Chercheuse : 
Arseli, Dokumaci

Établissement : 
Université Concordia

Année de concours : 
2021-2022

La crise de la COVID-19 a introduit dans la vie de la population des problèmes auxquels font face depuis longtemps les personnes en situation de handicap: accès refusé à des lieux publics, mouvements restreints, gestion de mesures sanitaires, sentiment de solitude, précarité et autres. La réalité des personnes en situation de handicap est soudain devenue la réalité de tous. À l’ère de l’Anthropocène, où les ressources de la planète diminuent rapidement, d’autres crises mondiales sont à prévoir, ce qui renforce l’urgence de trouver des « façons de vivre sur une planète endommagée ». En m’appuyant sur les travaux d’études et le militantisme en faveur des personnes en situation de handicap, je soutiens que ces personnes ont beaucoup à apprendre au reste du monde, puisqu’elles maîtrisent depuis longtemps l’art de vivre dans des environnements de plus en plus petits offrant moins de perspectives d’action. Je pose les questions suivantes: Pourquoi ne pas demander aux personnes en situation de handicap de nous expliquer comment vivre avec une quantité limitée de ressources ? Comment les communautés en situation de handicap tissent-elles des liens et continuent-elles de prospérer contre toute attente ? Comment pouvons-nous utiliser leurs techniques de survie pour orienter la reconstruction de nos sociétés dans un contexte de pandémie et de catastrophe climatique ?

Depuis longtemps, les personnes en situation de handicap doivent faire preuve de débrouillardise pour bâtir le monde accessible que la société néglige de leur offrir. Les personnes handicapées et les militants pour les droits des personnes handicapées créent des accès collectifs et des coopératives de soins afin de répondre à leurs besoins non comblés. Ils improvisent des possibilités d’action à partir de ce qu’ils perçoivent et développent une technoscience de l’invalidité qui bouleverse le design normatif. Ce vaste corpus de connaissances est extrêmement pertinent pour répondre aux besoins de notre monde radicalement changé. Et pourtant, très peu de recherche a été faite pour analyser systématiquement la pertinence des techniques de survie et de la créativité des personnes en situation de handicap en fonction des nouvelles conditions de vie de l’Anthropocène. Mon projet vise précisément à combler cette lacune. En suivant un procédé ethnographique visuel communautaire novateur, je vais recueillir, analyser et partager les techniques de survie et l’expertise des personnes en situation de handicap et chercherai à les appliquer aux conditions de vie durant une catastrophe climatique.

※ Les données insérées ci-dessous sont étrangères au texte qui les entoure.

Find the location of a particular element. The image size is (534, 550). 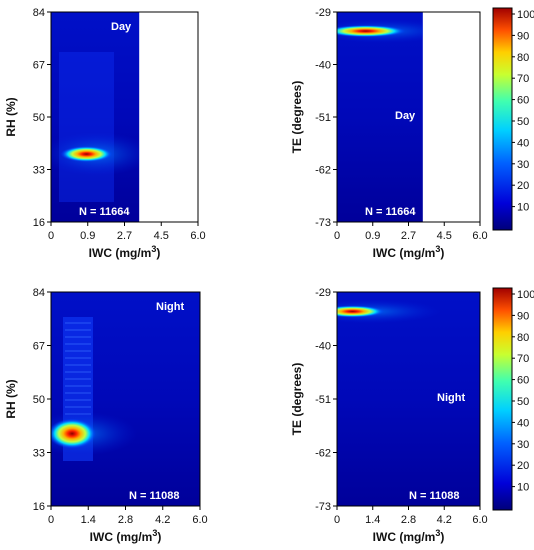

density-glow-column is located at coordinates (86, 127).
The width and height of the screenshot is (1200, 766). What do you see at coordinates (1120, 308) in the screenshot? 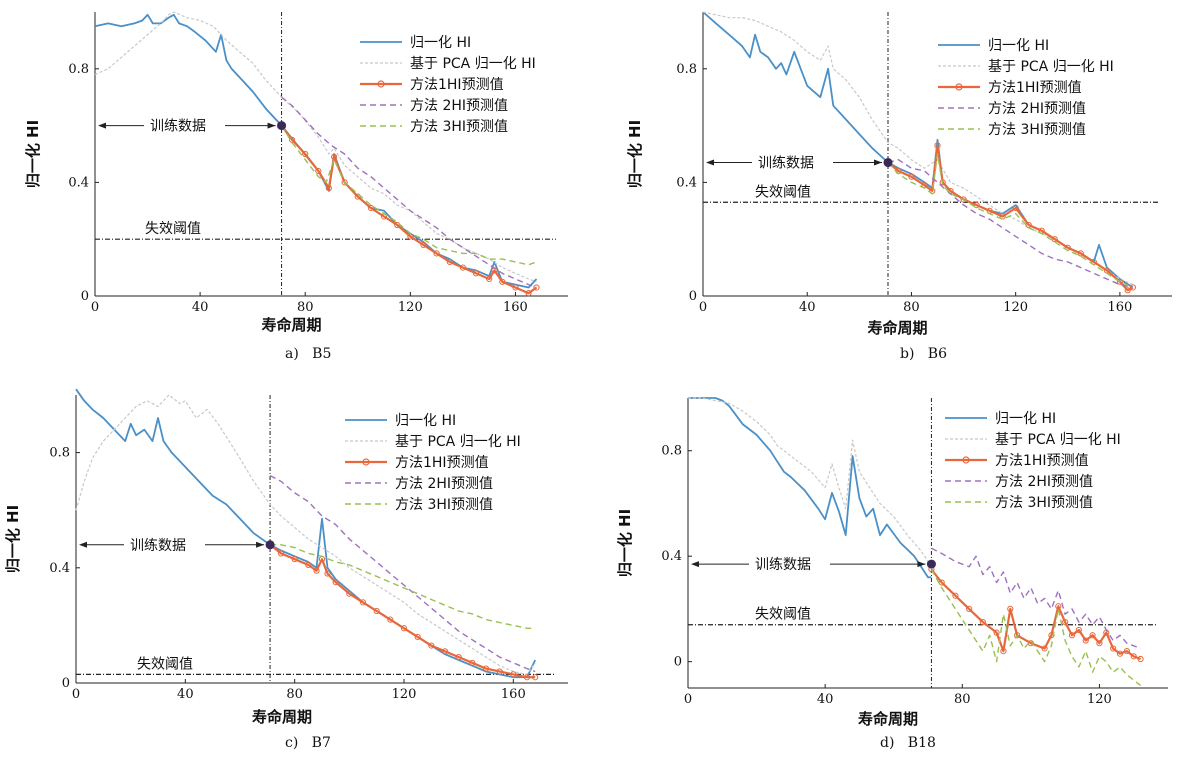
I see `x-tick-label: 160` at bounding box center [1120, 308].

Mon projet offrira une piste d’action attendue depuis longtemps pour la justice environnementale et la recherche sur l’Anthropocène, et d’éclairer d’autres disciplines, comme le design, l’urbanisme et les sciences humaines de l’environnement. Les données recueillies seront une source unique que les responsables de l’élaboration des politiques, les secteurs à but lucratif et sans but lucratif et d’autres intervenants pourront utiliser pour adapter leurs activités dans le contexte de la pandémie. Ce projet éveillera le public à la réalité des personnes en situation de handicap en faisant voir leurs handicaps autrement que comme des défauts ou des tragédies et en présentant ces personnes comme des experts et des créateurs à part entière.